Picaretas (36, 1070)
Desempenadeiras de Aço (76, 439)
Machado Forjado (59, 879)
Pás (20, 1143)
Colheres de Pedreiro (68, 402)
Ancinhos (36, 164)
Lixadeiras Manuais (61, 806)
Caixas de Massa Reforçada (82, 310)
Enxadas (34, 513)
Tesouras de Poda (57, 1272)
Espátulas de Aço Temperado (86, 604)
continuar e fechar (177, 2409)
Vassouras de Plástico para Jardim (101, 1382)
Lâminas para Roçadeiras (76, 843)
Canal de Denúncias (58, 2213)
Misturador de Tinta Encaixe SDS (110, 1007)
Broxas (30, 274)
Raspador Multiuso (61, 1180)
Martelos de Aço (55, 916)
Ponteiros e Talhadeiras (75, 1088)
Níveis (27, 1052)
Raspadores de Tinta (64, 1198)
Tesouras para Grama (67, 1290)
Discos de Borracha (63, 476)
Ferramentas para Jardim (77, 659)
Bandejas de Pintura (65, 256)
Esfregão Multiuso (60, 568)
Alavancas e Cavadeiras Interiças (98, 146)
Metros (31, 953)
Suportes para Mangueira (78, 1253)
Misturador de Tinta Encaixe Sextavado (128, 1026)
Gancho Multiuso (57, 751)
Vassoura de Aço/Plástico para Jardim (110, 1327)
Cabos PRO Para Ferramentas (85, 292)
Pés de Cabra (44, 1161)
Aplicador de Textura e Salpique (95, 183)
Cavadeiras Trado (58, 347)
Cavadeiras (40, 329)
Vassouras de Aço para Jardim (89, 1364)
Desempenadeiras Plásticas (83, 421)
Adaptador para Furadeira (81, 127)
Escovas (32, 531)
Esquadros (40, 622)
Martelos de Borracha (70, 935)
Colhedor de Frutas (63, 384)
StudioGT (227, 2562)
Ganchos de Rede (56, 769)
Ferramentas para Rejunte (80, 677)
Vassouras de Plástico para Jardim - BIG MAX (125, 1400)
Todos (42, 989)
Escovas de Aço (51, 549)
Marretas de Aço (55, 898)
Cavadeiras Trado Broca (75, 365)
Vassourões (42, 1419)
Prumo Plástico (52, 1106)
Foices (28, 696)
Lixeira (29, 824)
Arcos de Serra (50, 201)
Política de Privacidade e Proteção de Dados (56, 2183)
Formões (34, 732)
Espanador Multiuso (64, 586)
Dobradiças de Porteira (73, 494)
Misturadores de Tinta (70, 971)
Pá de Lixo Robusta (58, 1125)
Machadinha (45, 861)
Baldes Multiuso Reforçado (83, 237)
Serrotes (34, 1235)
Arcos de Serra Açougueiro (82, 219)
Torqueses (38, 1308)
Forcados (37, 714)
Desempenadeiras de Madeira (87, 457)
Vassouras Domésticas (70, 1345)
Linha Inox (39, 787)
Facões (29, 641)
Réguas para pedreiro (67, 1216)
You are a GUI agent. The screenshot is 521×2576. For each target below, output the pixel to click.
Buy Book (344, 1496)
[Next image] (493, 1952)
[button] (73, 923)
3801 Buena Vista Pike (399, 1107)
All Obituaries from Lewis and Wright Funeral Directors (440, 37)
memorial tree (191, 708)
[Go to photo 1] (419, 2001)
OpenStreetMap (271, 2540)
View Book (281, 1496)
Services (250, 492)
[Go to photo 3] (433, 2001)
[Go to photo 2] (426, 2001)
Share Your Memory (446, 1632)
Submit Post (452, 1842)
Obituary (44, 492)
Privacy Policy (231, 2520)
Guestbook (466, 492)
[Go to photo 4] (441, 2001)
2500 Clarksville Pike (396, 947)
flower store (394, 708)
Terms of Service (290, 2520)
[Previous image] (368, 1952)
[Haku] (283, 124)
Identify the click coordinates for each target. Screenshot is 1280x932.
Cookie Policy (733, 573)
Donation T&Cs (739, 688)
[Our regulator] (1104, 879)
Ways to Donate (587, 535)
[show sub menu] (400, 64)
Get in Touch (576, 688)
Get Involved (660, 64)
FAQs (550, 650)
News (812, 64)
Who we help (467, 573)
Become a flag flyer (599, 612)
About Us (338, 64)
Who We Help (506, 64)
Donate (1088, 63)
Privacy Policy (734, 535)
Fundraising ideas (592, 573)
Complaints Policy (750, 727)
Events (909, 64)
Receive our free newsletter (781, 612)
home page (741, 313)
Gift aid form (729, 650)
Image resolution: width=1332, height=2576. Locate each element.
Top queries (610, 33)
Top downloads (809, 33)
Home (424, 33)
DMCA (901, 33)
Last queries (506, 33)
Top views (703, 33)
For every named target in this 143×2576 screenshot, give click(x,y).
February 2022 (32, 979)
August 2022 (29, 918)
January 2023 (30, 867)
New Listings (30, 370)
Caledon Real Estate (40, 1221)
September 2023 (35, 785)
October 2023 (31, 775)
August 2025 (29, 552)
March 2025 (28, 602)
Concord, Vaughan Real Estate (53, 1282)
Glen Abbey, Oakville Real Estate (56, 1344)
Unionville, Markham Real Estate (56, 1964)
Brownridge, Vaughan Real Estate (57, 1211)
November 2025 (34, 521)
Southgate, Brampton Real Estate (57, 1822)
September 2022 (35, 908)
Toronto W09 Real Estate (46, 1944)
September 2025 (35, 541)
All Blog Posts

Exercise directions
Transcribe the material so that every line matches the original exactly.

Result
Picaretas (36, 1070)
Desempenadeiras de Aço (76, 439)
Machado Forjado (59, 879)
Pás (20, 1143)
Colheres de Pedreiro (68, 402)
Ancinhos (36, 164)
Lixadeiras Manuais (61, 806)
Caixas de Massa Reforçada (82, 310)
Enxadas (34, 513)
Tesouras de Poda (57, 1272)
Espátulas de Aço Temperado (86, 604)
continuar e fechar (177, 2409)
Vassouras de Plástico para Jardim (101, 1382)
Lâminas para Roçadeiras (76, 843)
Canal de Denúncias (58, 2213)
Misturador de Tinta Encaixe SDS (110, 1007)
Broxas (30, 274)
Raspador Multiuso (61, 1180)
Martelos de Aço (55, 916)
Ponteiros e Talhadeiras (75, 1088)
Níveis (27, 1052)
Raspadores de Tinta (64, 1198)
Tesouras para Grama (67, 1290)
Discos de Borracha (63, 476)
Ferramentas para Jardim (77, 659)
Bandejas de Pintura (65, 256)
Esfregão Multiuso (60, 568)
Alavancas e Cavadeiras Interiças (98, 146)
Metros (31, 953)
Suportes para Mangueira (78, 1253)
Misturador de Tinta Encaixe Sextavado (128, 1026)
Gancho Multiuso (57, 751)
Vassoura de Aço/Plástico para Jardim (110, 1327)
Cabos PRO Para Ferramentas (85, 292)
Pés de Cabra (44, 1161)
Aplicador de Textura e Salpique (95, 183)
Cavadeiras Trado (58, 347)
Cavadeiras (40, 329)
Vassouras de Aço para Jardim (89, 1364)
Desempenadeiras Plásticas (83, 421)
Adaptador para Furadeira (81, 127)
Escovas (32, 531)
Esquadros (40, 622)
Martelos de Borracha (70, 935)
Colhedor de Frutas (63, 384)
StudioGT (227, 2562)
Ganchos de Rede (56, 769)
Ferramentas para Rejunte (80, 677)
Vassouras de Plástico para Jardim - BIG MAX (125, 1400)
Todos (42, 989)
Escovas de Aço (51, 549)
Marretas de Aço (55, 898)
Cavadeiras Trado Broca (75, 365)
Vassourões (42, 1419)
Prumo Plástico (52, 1106)
Foices (28, 696)
Lixeira (29, 824)
Arcos de Serra (50, 201)
Política de Privacidade e Proteção de Dados (56, 2183)
Formões (34, 732)
Espanador Multiuso (64, 586)
Dobradiças de Porteira (73, 494)
Misturadores de Tinta (70, 971)
Pá de Lixo Robusta (58, 1125)
Machadinha (45, 861)
Baldes Multiuso Reforçado (83, 237)
Serrotes (34, 1235)
Arcos de Serra Açougueiro (82, 219)
Torqueses (38, 1308)
Forcados (37, 714)
Desempenadeiras de Madeira (87, 457)
Vassouras Domésticas (70, 1345)
Linha Inox (39, 787)
Facões (29, 641)
Réguas para pedreiro (67, 1216)
You are a GUI agent. The screenshot is 521×2576. For each target below, output the pixel to click.
Buy Book (344, 1496)
[Next image] (493, 1952)
[button] (73, 923)
3801 Buena Vista Pike (399, 1107)
All Obituaries from Lewis and Wright Funeral Directors (440, 37)
memorial tree (191, 708)
[Go to photo 1] (419, 2001)
OpenStreetMap (271, 2540)
View Book (281, 1496)
Services (250, 492)
[Go to photo 3] (433, 2001)
[Go to photo 2] (426, 2001)
Share Your Memory (446, 1632)
Submit Post (452, 1842)
Obituary (44, 492)
Privacy Policy (231, 2520)
Guestbook (466, 492)
[Go to photo 4] (441, 2001)
2500 Clarksville Pike (396, 947)
flower store (394, 708)
Terms of Service (290, 2520)
[Previous image] (368, 1952)
[Haku] (283, 124)
Identify the click coordinates for each target. Screenshot is 1280x932.
Cookie Policy (733, 573)
Donation T&Cs (739, 688)
[Our regulator] (1104, 879)
Ways to Donate (587, 535)
[show sub menu] (400, 64)
Get in Touch (576, 688)
Get Involved (660, 64)
FAQs (550, 650)
News (812, 64)
Who we help (467, 573)
Become a flag flyer (599, 612)
About Us (338, 64)
Who We Help (506, 64)
Donate (1088, 63)
Privacy Policy (734, 535)
Fundraising ideas (592, 573)
Complaints Policy (750, 727)
Events (909, 64)
Receive our free newsletter (781, 612)
home page (741, 313)
Gift aid form (729, 650)
Image resolution: width=1332, height=2576. Locate each element.
Top queries (610, 33)
Top downloads (809, 33)
Home (424, 33)
DMCA (901, 33)
Last queries (506, 33)
Top views (703, 33)
For every named target in this 143×2576 screenshot, give click(x,y).
February 2022 (32, 979)
August 2022 (29, 918)
January 2023 (30, 867)
New Listings (30, 370)
Caledon Real Estate (40, 1221)
September 2023 (35, 785)
October 2023 (31, 775)
August 2025 (29, 552)
March 2025 (28, 602)
Concord, Vaughan Real Estate (53, 1282)
Glen Abbey, Oakville Real Estate (56, 1344)
Unionville, Markham Real Estate (56, 1964)
Brownridge, Vaughan Real Estate (57, 1211)
November 2025 (34, 521)
Southgate, Brampton Real Estate (57, 1822)
September 2022 (35, 908)
Toronto W09 Real Estate (46, 1944)
September 2025 (35, 541)
All Blog Posts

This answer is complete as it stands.